Estes aspectos interligam-se por substratos morais, éticos e legais. Estão em muitos textos para serem apreendidos, mas, também, no interior de cada um, como bagagem pré-profissional, caráter e temperamento. Fazendo ajustes pelos 90 anos passados, o conteúdo do artigo 19º do código de moral médica de 1929 persiste um ponto de referência na beira do leito: O médico deverá sempre ajustar suas conduta às regras da circunspeção, da probidade e da honra; ser um homem honrado no exercício da profissão assim como nos demais atos da sua vida. A pureza de costumes e os hábitos de temperança são também indispensáveis ao medico, porquanto sem um raciocínio claro e vigoroso não poderá exercer acertadamente o seu ministério, nem mesmo estar aparelhado para os acidentes que tão a meudo exigem a rápida e oportuna intervenção da arte.
Pela curiosidade histórica, aproveito para informar aos colegas mais jovens que exerci a medicina durante vários anos pós-formatura sem desenvolver uma articulação mental entre medicina baseada em evidências, respeito ao direito de consentimento – ou não- pelo paciente e grandes preocupações com adversidades, simplesmente porque a tríade inexistia do modo ordenado de hoje.

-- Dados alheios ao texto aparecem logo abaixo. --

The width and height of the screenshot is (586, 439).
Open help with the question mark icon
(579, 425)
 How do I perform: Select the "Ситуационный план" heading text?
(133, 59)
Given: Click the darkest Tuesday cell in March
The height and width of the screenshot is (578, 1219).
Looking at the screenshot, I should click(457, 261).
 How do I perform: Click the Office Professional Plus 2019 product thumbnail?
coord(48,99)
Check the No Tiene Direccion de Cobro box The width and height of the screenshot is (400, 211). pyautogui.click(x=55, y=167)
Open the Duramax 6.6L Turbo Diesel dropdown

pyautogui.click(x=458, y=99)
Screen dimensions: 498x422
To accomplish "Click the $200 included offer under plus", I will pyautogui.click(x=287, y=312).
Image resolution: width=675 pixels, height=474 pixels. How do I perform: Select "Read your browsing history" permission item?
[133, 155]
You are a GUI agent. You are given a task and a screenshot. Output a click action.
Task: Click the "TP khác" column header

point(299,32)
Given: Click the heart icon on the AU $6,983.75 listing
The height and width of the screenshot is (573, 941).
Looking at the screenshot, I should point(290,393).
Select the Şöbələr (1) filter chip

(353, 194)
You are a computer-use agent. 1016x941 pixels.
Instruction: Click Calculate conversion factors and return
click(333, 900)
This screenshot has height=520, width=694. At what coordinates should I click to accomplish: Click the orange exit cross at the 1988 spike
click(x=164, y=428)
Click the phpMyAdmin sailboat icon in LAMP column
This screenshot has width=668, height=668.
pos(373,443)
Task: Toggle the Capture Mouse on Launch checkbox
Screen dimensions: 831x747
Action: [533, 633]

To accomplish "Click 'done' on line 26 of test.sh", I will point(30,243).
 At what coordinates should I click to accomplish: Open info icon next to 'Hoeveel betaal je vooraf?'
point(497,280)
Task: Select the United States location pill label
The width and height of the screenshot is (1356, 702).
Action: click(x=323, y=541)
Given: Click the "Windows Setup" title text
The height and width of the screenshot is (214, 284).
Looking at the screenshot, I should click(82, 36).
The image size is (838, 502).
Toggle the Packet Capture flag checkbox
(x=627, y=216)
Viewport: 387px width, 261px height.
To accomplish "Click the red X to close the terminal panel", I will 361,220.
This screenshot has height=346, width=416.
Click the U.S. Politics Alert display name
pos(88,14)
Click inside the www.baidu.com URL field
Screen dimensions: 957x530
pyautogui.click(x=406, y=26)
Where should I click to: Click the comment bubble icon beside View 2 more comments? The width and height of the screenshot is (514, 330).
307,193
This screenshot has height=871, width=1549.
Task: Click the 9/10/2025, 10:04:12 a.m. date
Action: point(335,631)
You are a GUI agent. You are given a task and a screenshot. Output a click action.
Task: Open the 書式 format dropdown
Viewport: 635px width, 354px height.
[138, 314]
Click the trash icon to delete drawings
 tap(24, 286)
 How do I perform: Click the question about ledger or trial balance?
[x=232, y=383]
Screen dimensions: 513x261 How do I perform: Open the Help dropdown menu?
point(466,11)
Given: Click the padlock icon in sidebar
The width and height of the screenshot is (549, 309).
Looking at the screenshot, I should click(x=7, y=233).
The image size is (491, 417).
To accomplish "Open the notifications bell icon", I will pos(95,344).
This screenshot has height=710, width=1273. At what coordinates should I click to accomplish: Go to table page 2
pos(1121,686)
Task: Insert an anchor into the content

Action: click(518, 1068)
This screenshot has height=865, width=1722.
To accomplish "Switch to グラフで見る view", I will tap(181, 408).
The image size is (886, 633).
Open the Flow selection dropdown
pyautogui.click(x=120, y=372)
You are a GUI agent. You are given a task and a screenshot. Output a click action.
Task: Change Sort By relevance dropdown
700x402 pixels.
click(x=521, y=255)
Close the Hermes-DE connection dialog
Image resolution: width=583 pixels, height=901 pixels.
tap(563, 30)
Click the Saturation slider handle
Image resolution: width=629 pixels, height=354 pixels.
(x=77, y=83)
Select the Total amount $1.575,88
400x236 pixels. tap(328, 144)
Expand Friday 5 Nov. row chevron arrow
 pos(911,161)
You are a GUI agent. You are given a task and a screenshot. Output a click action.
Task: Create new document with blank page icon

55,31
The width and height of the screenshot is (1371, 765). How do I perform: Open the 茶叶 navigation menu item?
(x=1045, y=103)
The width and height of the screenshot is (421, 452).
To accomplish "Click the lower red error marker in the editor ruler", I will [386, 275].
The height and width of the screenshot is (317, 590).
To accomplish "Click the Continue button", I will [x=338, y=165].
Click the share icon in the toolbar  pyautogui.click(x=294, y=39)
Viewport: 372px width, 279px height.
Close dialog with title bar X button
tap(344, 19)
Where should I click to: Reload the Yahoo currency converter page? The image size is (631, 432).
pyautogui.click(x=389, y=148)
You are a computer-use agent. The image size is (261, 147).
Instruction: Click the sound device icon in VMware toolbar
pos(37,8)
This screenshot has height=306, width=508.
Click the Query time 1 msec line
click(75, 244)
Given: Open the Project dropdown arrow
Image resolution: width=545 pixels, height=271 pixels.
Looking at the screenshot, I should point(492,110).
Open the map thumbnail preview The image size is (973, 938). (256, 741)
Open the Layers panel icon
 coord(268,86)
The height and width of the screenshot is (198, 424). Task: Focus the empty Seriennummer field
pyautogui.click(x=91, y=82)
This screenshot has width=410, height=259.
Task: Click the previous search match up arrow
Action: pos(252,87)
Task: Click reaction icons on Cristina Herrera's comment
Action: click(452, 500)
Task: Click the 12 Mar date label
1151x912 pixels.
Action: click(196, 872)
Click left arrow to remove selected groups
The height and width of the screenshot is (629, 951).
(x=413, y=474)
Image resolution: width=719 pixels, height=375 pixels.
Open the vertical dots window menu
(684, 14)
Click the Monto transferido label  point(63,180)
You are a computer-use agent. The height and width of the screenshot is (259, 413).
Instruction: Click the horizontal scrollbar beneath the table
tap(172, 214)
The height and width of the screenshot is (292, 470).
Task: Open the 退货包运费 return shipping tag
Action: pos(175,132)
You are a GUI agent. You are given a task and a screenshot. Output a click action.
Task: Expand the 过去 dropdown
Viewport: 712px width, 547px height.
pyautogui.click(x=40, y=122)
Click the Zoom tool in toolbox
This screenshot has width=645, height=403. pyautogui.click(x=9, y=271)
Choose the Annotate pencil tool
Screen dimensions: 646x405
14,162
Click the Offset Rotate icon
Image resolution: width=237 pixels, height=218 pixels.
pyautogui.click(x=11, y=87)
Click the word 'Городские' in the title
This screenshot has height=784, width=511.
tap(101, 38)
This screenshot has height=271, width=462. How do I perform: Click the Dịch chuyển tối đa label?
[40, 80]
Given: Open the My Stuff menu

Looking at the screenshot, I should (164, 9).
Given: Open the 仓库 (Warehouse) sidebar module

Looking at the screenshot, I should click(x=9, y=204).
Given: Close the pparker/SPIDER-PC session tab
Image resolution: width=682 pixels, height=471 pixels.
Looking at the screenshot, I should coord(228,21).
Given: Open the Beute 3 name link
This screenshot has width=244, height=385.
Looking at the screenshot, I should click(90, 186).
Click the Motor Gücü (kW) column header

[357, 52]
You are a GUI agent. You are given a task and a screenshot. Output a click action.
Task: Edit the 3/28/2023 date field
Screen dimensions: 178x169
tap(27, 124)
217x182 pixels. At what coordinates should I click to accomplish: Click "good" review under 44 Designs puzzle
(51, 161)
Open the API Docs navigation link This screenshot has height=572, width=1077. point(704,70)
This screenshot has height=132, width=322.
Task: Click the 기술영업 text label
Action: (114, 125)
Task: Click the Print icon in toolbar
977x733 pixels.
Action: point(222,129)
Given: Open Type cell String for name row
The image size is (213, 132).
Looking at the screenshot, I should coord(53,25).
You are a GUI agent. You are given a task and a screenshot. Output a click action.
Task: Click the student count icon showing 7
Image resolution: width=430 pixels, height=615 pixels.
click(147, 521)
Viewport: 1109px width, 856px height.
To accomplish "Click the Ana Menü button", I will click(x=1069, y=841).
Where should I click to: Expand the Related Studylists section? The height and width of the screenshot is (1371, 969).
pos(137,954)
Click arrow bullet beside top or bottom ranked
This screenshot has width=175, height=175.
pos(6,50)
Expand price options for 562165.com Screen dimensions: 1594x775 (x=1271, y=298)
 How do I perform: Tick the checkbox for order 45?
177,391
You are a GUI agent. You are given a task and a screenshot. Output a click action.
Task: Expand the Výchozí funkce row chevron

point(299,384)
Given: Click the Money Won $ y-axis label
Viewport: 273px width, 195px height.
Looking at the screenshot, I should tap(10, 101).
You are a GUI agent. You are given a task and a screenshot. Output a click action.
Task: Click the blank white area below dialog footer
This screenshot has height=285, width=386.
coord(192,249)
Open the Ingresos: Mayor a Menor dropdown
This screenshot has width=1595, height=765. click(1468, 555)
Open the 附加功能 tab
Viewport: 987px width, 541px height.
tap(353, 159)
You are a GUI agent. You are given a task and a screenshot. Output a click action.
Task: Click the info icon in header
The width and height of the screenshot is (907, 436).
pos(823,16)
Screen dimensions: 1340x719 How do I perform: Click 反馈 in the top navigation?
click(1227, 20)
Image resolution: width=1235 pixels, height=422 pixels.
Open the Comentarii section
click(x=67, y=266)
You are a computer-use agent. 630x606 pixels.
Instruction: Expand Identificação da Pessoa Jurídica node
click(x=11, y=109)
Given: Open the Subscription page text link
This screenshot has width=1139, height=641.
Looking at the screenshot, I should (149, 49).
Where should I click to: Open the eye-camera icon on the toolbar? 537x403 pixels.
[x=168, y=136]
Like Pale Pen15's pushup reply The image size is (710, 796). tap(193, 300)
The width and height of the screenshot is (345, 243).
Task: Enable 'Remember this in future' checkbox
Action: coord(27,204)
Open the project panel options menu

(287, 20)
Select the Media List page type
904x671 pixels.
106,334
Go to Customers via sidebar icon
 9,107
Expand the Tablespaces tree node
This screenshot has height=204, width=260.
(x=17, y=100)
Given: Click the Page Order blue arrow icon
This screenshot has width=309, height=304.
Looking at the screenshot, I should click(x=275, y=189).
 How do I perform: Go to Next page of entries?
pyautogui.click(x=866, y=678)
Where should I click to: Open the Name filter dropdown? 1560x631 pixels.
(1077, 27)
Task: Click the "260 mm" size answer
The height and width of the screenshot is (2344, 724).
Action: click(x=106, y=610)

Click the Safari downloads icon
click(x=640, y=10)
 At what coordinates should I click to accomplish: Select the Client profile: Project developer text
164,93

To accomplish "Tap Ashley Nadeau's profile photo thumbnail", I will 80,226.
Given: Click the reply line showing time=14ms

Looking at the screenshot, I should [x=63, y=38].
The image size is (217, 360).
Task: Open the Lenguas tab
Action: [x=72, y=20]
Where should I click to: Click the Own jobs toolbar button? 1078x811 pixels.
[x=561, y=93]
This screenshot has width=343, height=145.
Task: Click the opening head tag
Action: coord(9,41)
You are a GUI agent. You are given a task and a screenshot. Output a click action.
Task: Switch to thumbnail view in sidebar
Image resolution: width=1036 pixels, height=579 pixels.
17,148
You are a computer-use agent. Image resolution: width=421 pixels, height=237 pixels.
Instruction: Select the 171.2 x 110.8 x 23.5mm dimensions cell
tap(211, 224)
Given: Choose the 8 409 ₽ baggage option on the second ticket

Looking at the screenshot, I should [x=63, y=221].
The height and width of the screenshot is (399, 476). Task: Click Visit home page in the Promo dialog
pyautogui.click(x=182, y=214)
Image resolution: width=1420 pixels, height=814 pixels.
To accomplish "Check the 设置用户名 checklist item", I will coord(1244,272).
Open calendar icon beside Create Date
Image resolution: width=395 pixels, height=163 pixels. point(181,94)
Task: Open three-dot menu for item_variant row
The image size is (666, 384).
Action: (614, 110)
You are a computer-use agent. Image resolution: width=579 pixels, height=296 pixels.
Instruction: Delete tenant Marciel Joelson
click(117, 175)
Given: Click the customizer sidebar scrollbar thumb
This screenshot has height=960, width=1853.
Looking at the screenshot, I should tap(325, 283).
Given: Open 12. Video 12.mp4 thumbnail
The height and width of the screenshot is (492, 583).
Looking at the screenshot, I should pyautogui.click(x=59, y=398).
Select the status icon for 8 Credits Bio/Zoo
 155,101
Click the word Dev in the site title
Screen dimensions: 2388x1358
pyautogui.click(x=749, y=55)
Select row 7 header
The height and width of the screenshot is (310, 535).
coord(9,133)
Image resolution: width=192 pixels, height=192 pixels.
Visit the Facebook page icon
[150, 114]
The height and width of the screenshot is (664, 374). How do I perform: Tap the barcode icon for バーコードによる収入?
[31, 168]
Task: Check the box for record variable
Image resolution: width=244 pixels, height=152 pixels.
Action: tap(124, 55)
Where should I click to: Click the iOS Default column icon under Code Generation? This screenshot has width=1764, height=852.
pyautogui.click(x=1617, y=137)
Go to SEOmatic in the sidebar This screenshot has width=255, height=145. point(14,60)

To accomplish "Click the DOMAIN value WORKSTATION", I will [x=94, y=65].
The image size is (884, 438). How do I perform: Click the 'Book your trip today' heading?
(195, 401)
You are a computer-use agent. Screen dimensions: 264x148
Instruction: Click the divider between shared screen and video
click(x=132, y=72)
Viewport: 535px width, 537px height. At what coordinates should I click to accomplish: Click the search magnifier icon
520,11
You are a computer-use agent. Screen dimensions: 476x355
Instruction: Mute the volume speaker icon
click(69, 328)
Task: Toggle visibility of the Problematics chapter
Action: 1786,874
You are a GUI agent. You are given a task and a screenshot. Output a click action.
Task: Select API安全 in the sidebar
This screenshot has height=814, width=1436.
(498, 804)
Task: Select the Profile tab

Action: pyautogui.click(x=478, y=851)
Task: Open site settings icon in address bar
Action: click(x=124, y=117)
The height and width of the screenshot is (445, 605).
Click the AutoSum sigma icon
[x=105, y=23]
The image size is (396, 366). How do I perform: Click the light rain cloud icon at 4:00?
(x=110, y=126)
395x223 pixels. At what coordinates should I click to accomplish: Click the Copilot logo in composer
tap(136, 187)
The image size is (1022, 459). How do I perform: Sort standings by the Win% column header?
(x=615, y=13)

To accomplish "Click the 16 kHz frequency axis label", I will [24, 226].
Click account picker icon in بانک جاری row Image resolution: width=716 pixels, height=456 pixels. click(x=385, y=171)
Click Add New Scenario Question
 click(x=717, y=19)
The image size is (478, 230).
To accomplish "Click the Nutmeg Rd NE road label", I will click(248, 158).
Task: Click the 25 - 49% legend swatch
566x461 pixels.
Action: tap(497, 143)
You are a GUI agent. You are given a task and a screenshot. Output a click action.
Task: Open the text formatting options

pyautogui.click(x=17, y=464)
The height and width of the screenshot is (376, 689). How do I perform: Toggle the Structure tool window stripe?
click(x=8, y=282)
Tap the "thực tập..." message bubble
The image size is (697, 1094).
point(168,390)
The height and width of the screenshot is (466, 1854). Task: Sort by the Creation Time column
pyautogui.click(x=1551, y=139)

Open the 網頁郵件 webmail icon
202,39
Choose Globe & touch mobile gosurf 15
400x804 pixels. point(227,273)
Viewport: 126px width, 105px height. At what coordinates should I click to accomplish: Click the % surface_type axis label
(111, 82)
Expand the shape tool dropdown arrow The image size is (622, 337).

Entretanto, asseguro que o espírito embutido nesta associação já permeava minha relação médico-paciente, creio que fruto da qualidade do ambiente universitário de excelência que frequentava. A essência da tríade calava fundo na crítica em busca da excelência. A irriquietude que ajuda a construir o narcisismo benigno que precisamos para confiar em nossa imagem profissional e nos autorizar a apresentá-la como cartão de visita (Princípio fundamental XXVI do Código de Ética Médeica vigente: A medicina será exercida com a utilização dos meios técnicos e científicos disponíveis que visem aos melhores resultados).
Sentia a vontade de poder desempenhar uma função e entendia os primórdios da tríade um bem verdadeiro em relação às necessidades do paciente e não percebia nenhum sinal de rejeição por parte dele. Havia um itinerário para as tomadas de decisão, absorvido, fundamentalmente, dos professores e livros, mas atento a certos vieses “mais transgressores” de uma nova geração. Benefícios eram incertos mas não eram males certos porque as individualidades contavam muito.
Sem desrespeito à liturgia da beira do leito, podemos simplificar que a medicina baseada em evidências orienta sobre a utilidade de métodos do acervo qualificado da medicina, o consentimento expõe se o paciente entende a utilidade como útil e a preocupação com a adversidade compete com a apreciação sobre utilidade/útil. A prudência amálgama este contexto tripartite. Esclareça-se que foi a partir do Código de Ética Médica de 1988 que imperícia, imprudência e negligência passaram a dominar a linguagem antiética e contribuíram para maior valorização da deontologia na beira do leito.